ResultSet resultSet;
            resultSet = statement.executeQuery("select * from Poisson");
            while (resultSet.next()) {
                System.out.print(resultSet.getString("lam"));
                System.out.print(",");
                System.out.print(resultSet.getString("count"));
                System.out.print(",");
                System.out.println(resultSet.getString("p"));
            }
            resultSet = statement.executeQuery("select * from PoissonCDF");
            while (resultSet.next()) {
                System.out.print(resultSet.getString("lam"));
                System.out.print(",");
                System.out.print(resultSet.getString("count"));
                System.out.print(",");
                System.out.println(resultSet.getString("p"));
            }

            /*
Execution result

            1,0,0.367879441171442
            1,1,0.367879441171442
            1,2,0.183939720585721
            1,3,0.0613132401952404
            1,4,0.0153283100488101
             */

It's firmly in it. Next I would like to read it in Python and plot it in Matplotlib.

Python code

`plotting.py`


import sqlite3
import matplotlib.pyplot as plt
import numpy as np
import seaborn as sns

sns.set(style="darkgrid")

conn = sqlite3.connect("math_data.db")
c = conn.cursor()
c.execute('SELECT * FROM Poisson')

#List
lam_db_list = np.array(c.fetchall())
#Since the number at the beginning of the line is λ, I will summarize it for the time being and plot for each λ
lam_db_f = sorted(list(set(map(lambda x: x[0], lam_db_list))))
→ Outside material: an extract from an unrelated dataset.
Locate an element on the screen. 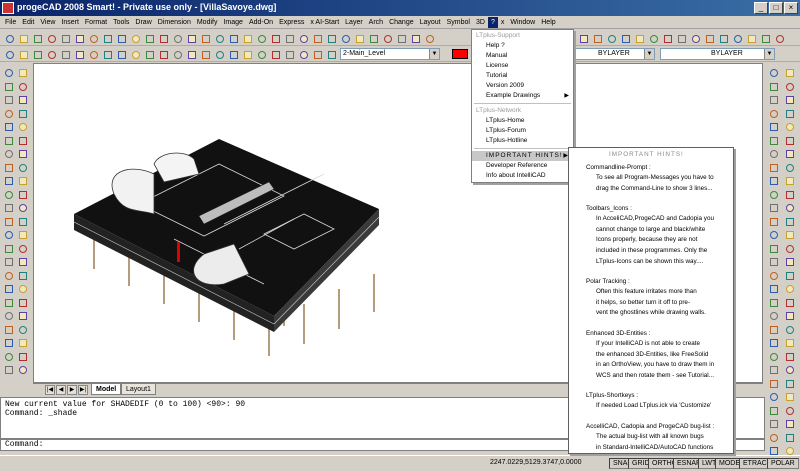 This screenshot has height=471, width=800. menu-item-example-drawings: Example Drawings ▶ is located at coordinates (522, 96).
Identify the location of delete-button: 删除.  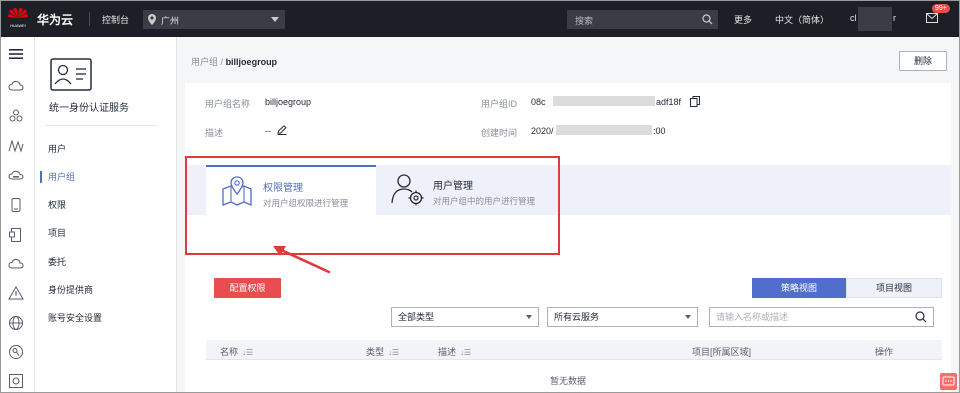
(923, 61).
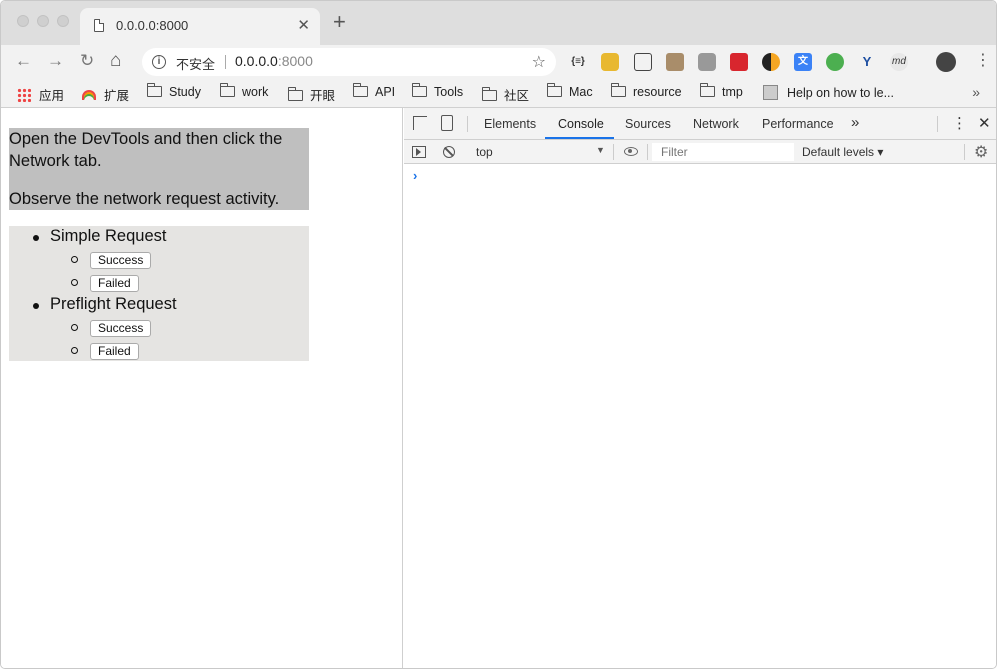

fig, axe = plt.subplots(1, 2, constrained_layout=True, figsize=(12, 5))

#Make a list for each type of λ number at the beginning of the line, and plot based on it.
for i in range(len(lam_db_f)):
    y_axis = []
    for j in lam_db_list:
        if j[0:1] == lam_db_f[i]:
            y_axis.append(j[2:])

    y_axis = np.array(y_axis).reshape(-1)
    x_axis = range(len(y_axis))
    axe[0].plot(x_axis, y_axis, marker='o', label='$\lambda=%.2f$' % lam_db_f[i])

c.execute('SELECT * FROM PoissonCDF')
lam_db_list = np.array(c.fetchall())
lam_db_f = sorted(list(set(map(lambda x: x[0], lam_db_list))))

for i in range(len(lam_db_f)):
    y_axis = [j[2:] for j in lam_db_list if j[0:1] == lam_db_f[i]]
    y_axis = np.array(y_axis).reshape(-1)
    x_axis = range(len(y_axis))
    axe[1].plot(x_axis, y_axis, marker='o', label='$\lambda=%.2f$' % lam_db_f[i])

conn.close()
axe[0].set_xlabel('k')
axe[0].set_ylabel('probability')
axe[0].set_title('Poisson')
axe[0].legend()
axe[0].grid(True)
axe[0].set_xticks(range(len(x_axis)))
axe[1].set_xlabel('k')
axe[1].set_ylabel('probability')
axe[1].set_title('PoissonCDF')
axe[1].legend()
axe[1].grid(True)
axe[1].set_xticks(range(len(x_axis)))

plt.savefig("poisson_n_cdf.png ")
plt.show()

I was able to plot it neatly. You can also plot various Poisson distributions by changing the λ array passed on the Java side.

Difficulties

I created the DB in reverse matrix and tried to calculate all the arrays by brute force from the first line number, but the code became complicated. In order to make it easier to use later, we have to think about the output at the stage of creating the DB. Especially if the data deals with a small number of fixed points, it will go crazy, so I want to avoid having to play with the structure too much later.